The work is clearly written, and easy to follow. The results are interesting and also lead to potential experimental checks for time of flight experiments (if staggered Heisenberg long-range coupling are achievable in cold atoms...)

I don't have strong objections or negative comments to make, but only a couple of suggestions to make in order maybe to improve some parts.

0/ In Fig.1, the confining potential V(r) is not formally defined.
1/ It could be good for the DMRG community interested in long-range coupled systems to briefly discuss the performances of the technique when alpha is decreased. Perhaps also showing the entanglement entropy would have been interesting.
2/ Would it be possible to build a quantitative estimator for the transition based on the spectral response?

1- Timely and interesting topic.
2-Clear text and statement of the main results which appear to me to satisfy the criteria of SciPost Physics.
3- Interesting and intuitive explanation of the low energy excitation spectrum of the model.

1- Some figures are not clear and need some reordering.
2- The interpretation of some numerical results needs to be clarified.

The present manuscript presents a picture of the excitation spectrum of an Heisenberg chain with long range anti-ferromagnetic interactions (no frustration) across the transition as a function of the power law decay exponent between Neel and disordered phase.

The main physical picture that emerges in this analysis is the transition is accompanied by the binding of pairs spin on excitations into Magnons as seen in the spin structure factor and studying the dynamics after a spin flip.

I find the results interesting and meeting the criteria for SciPost Physics (up to my knowledge of the literature on the subject). I find however the analysis of some plots rather simplistic and I would like the authors to revisit more critically some of their claims.

1- The splitting of the magnon bound state from the continuum is quite visible in Fig.2 but not in Fig.3 were one sees a peak of more or less the same width with some changing features at higher frequencies. The unchanging width is probably due to the finite and rather small t_{max} that can be achieved by tDMRG that makes it hard to discriminate between a sharp peak and the edge of a continuum. I would comment on this in the caption and try, if possible, to present Fig.3 in a clearer way (just two curves for small and larger alpha are enough, perhaps in two separate panels). I am wondering if relaxing a bit the requirements of accuracy of tDMRG and getting to longer times would allow to get a sense of the trend which would make this figure much more convincing.

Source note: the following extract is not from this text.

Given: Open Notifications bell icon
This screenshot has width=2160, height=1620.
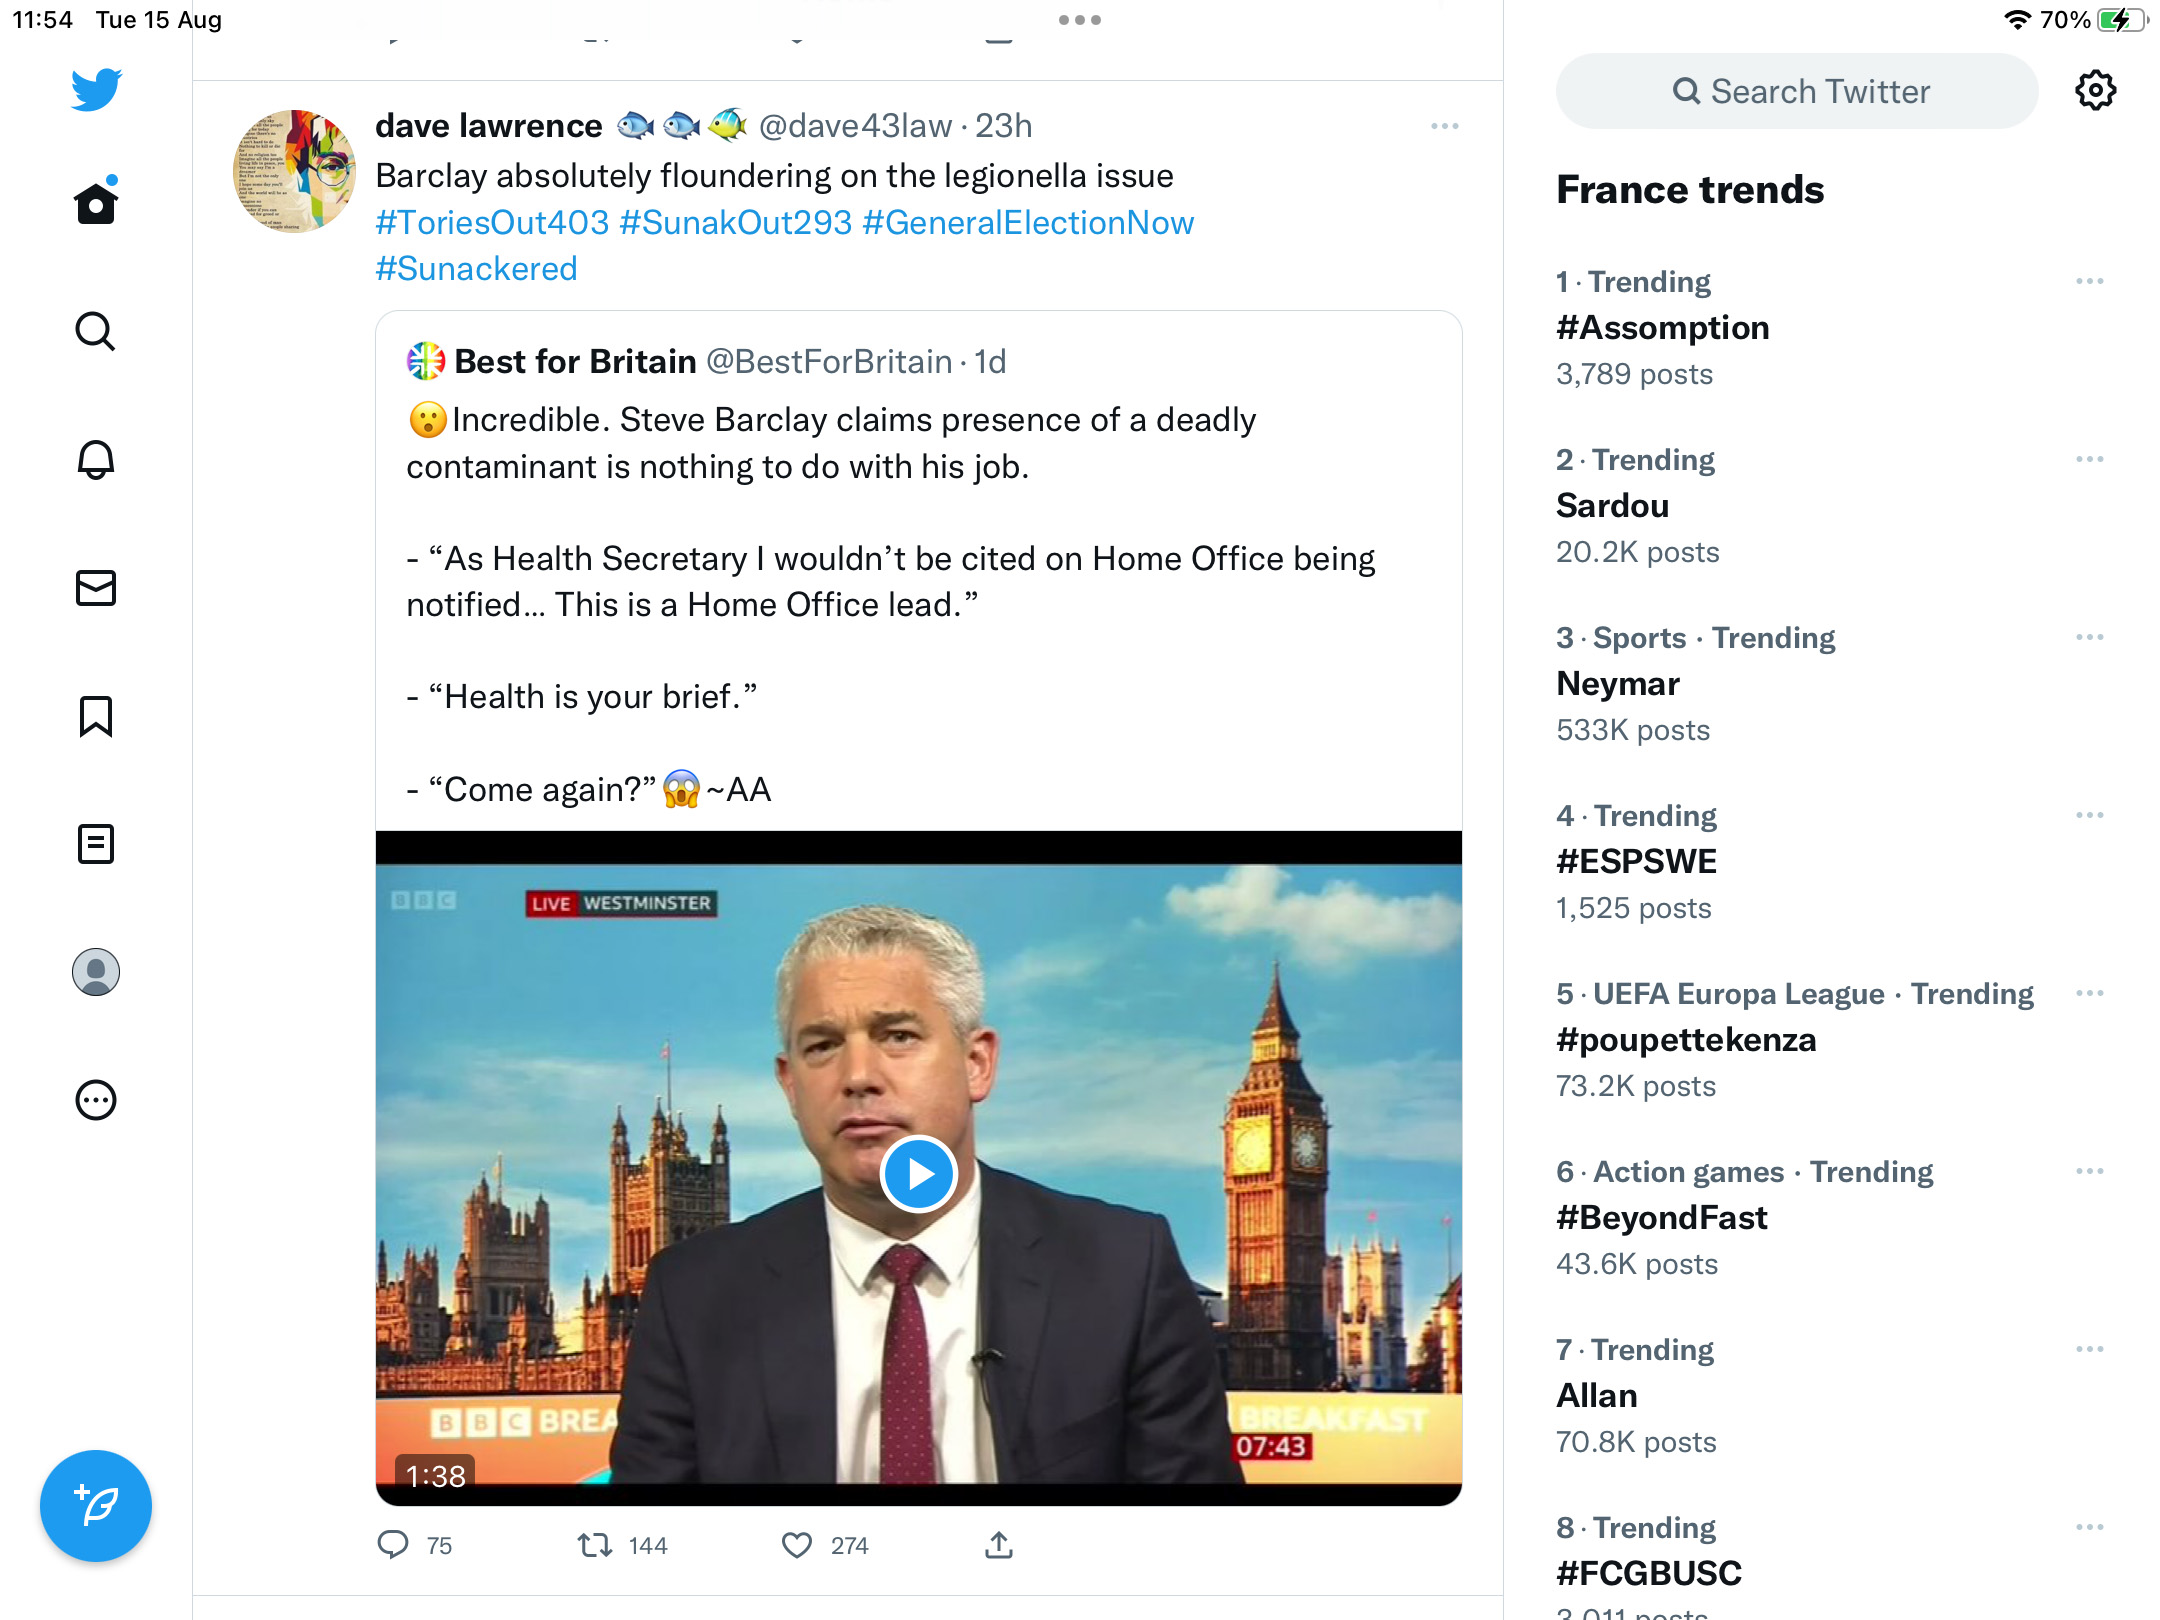Looking at the screenshot, I should coord(96,459).
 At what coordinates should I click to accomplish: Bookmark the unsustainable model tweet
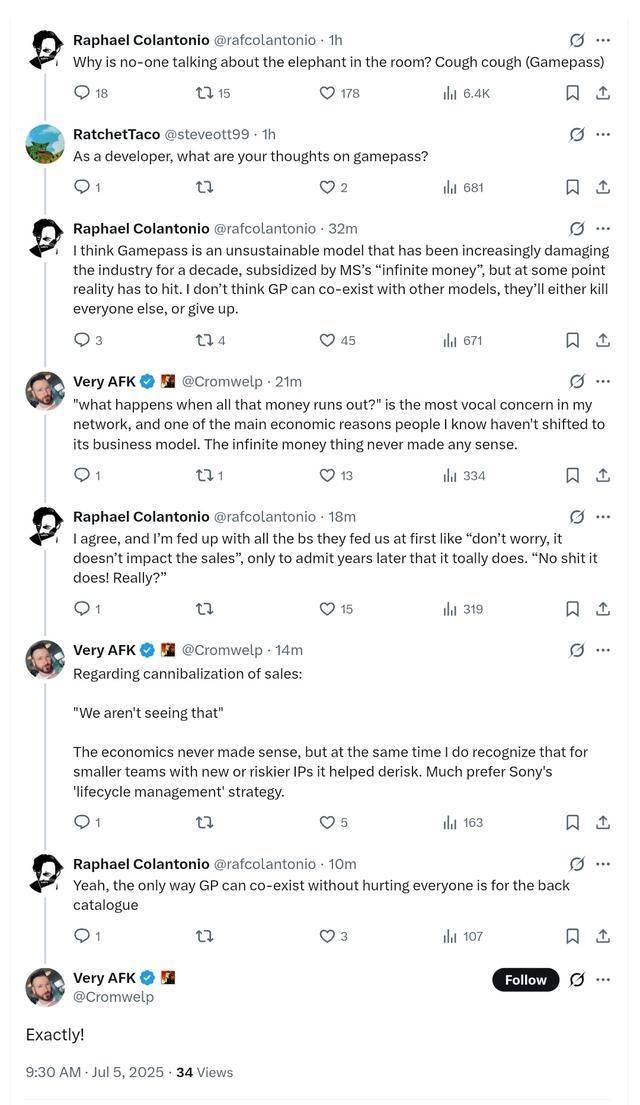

2- At some point it is stated “ It is reasonable to expect that as more spinon and anti-spinon states are included, only one band will finally survive“ without any discussion. If the multiple bound states are just bound states of the confining potential in Fig.1(b) does adding a spinon and anti spinon make the higher ones decay ? What is the mechanism at play ?

3- Nonlinearities such as the ones observed in panel (a) and (b) of Fig.(7) have been seen in other problems (see Hauke and Tagliacozzo (Prl) for the quantum Ising chain). There they are attributed simply to the fact that for alpha<2 (for the Ising chain) the system displays true long range properties and in particular power law decaying correlations in space. In this manuscript it is stated that the non linearity can be attributed to the spinon, anti-spinon contributions. I believe it would be important for the authors to comment on this and clarify the issue.